When to Stop Thumb Sucking and Pacifier Use
Children commonly quit using a pacifier or sucking their thumb anytime between the age of 2 and 4 years. At 3 years old, over 20% of toddlers still engage in these habits, and usually pacifier users stop before thumb suckers. In fact, older kids who suck their thumb usually give up the habit due to peer pressure at school.
The American Academy of Pediatric Dentistry (AAPD) officially advises that children discontinue their non-nutritive sucking by the age of 3. This affords the mouth a stronger opportunity to re-align itself before the permanent teeth start to erupt. If the child quits early enough, any problems with the child’s bite may actually fix themselves. If the adult teeth begin to emerge while the habit persists, these teeth may present the same issues as the baby teeth, due to non-nutritive sucking.
Intervention Tips for Non-Nutritive Sucking Habits
To help your child give up non-nutritive sucking, the following should be tried in the order listed, beginning around the age of 3 years:
- Talk to the child—Explain the problems his or her habit will cause for their grown up smile in a way that the child can understand easily. This sometimes is enough to get the child to stop sucking.
- Remind the child—When a child has communicated that he or she wants to stop sucking but has trouble remembering, sometimes simply providing a reminder does the trick. Keeping a waterproof bandage around the child’s finger or thumb may also serve as a helpful reminder not to suck. Some parents have luck with putting a mitten or sock over the child’s hand at bedtime, but make sure he or she knows this is simply a reminder, not a punishment.
- Use a reward system—In this case, usually the parent, child, and sometimes a health professional all concur the child will give up their sucking habit in a particular amount of time.
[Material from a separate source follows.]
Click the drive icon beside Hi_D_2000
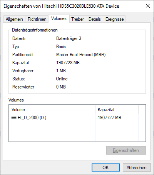154x175 pixels. point(14,118)
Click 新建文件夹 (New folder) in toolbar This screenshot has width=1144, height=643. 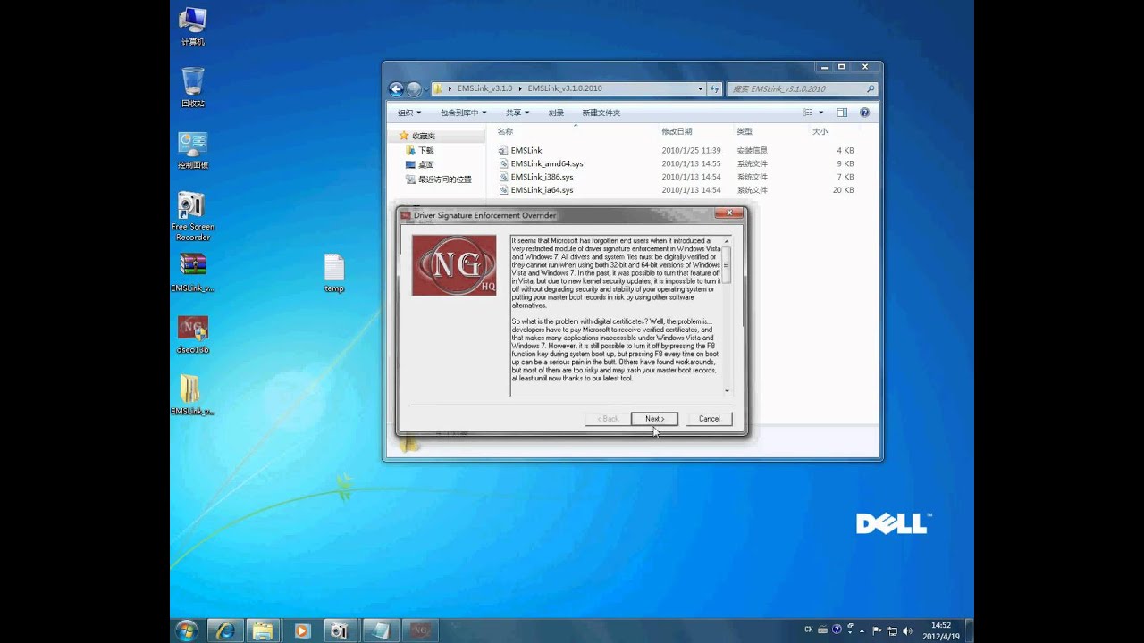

If the child accomplishes this goal, he or she will be rewarded with something that will genuinely influence the child to quit.
- Physically obstruct the habit—If the parent finds none of these other techniques to be successful and the child does want to quit his or her habit, a couple other approaches may work. For some children, loosely and gently wrapping the arm in an elastic bandage at night helps them from putting their hand in their mouth during sleep. For others to stop, it may be required that a dentist put an appliance in the child’s mouth to keep him or her from being able to suck.